# The task
Go through the records below and set each one down exactly, leaving out any pictures.

** Data for the task follows **

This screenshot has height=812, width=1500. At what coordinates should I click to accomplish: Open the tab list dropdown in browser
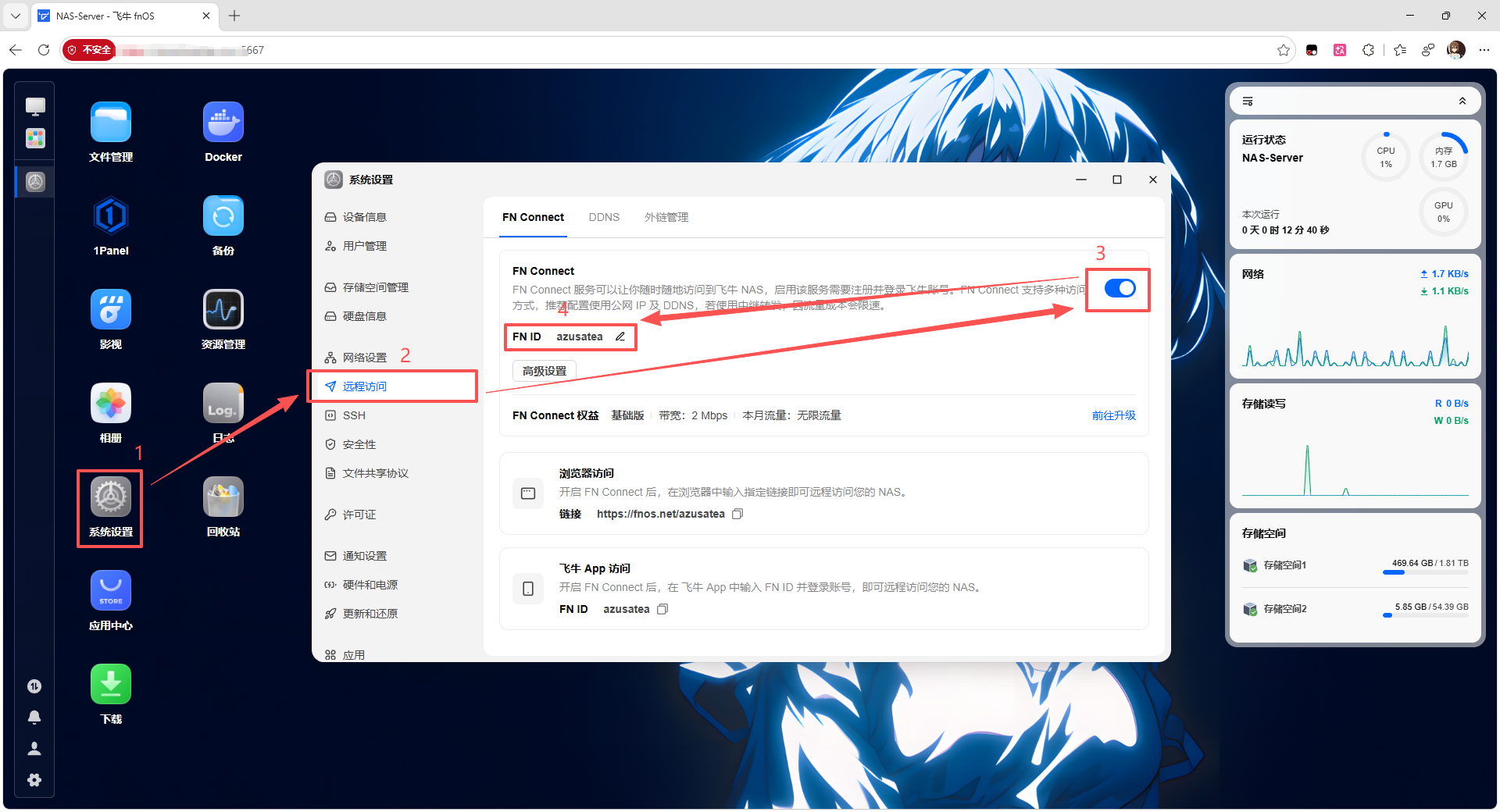click(x=16, y=16)
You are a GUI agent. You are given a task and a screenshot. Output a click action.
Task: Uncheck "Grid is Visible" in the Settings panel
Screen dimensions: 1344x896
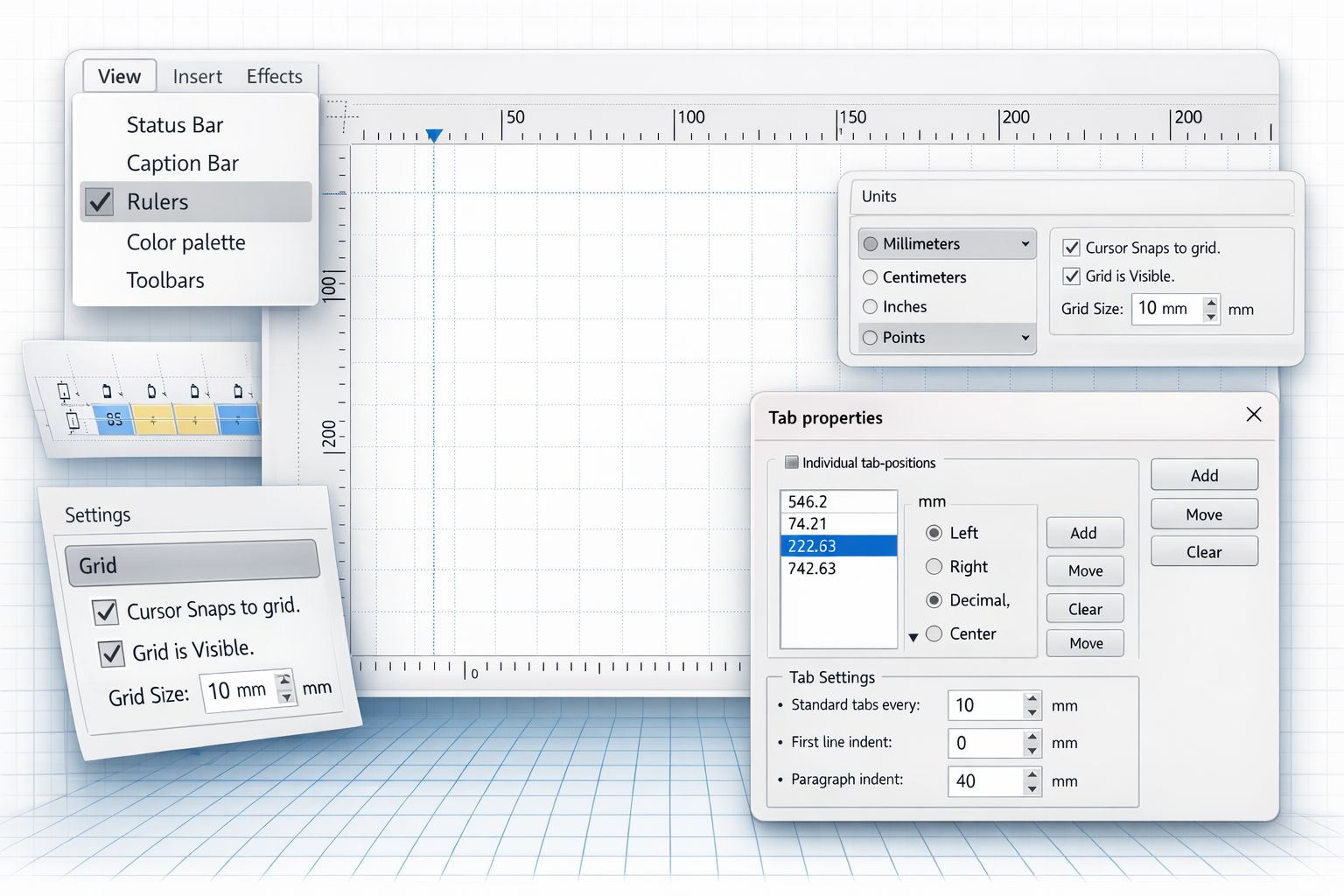pyautogui.click(x=111, y=653)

** End of Data for the task **

# Answer for this exercise
This screenshot has height=812, width=1500. At what coordinates should I click to accomplish: Open the tab list dropdown in browser
click(x=16, y=16)
You are a GUI agent. You are given a task and a screenshot. Output a click action.
Task: Uncheck "Grid is Visible" in the Settings panel
Screen dimensions: 1344x896
pyautogui.click(x=111, y=653)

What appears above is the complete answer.